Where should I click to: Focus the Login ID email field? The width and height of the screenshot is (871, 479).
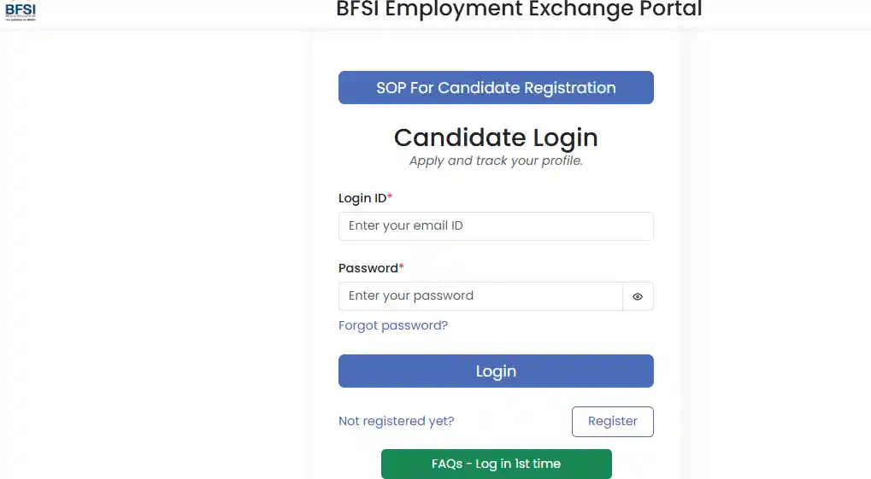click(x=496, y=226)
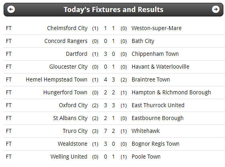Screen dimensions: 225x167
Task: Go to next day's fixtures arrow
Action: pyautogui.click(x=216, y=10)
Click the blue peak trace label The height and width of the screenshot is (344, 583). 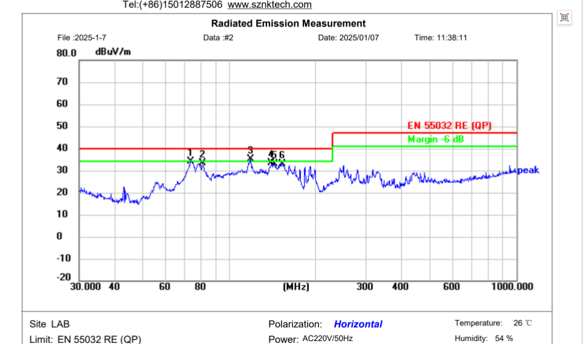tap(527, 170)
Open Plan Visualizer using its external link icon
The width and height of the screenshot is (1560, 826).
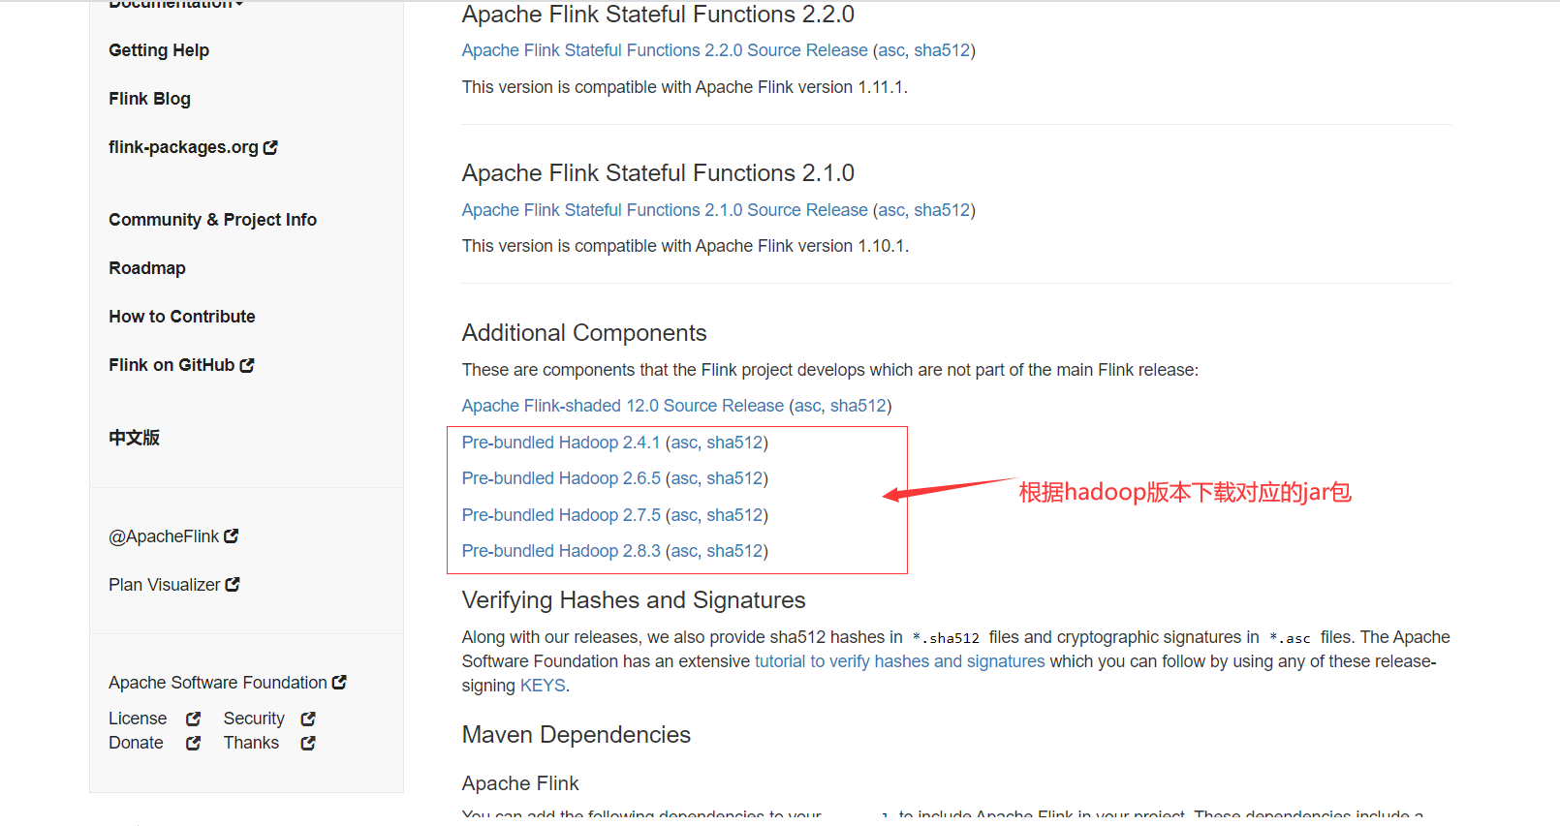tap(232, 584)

──────

What is being asked: Give again the lines from the line that contains "The width and height of the screenshot is (1560, 826)." through the last line of the material above, exactly and with both ends included. Omit the pictures.

Result:
The width and height of the screenshot is (1560, 826).
tap(232, 584)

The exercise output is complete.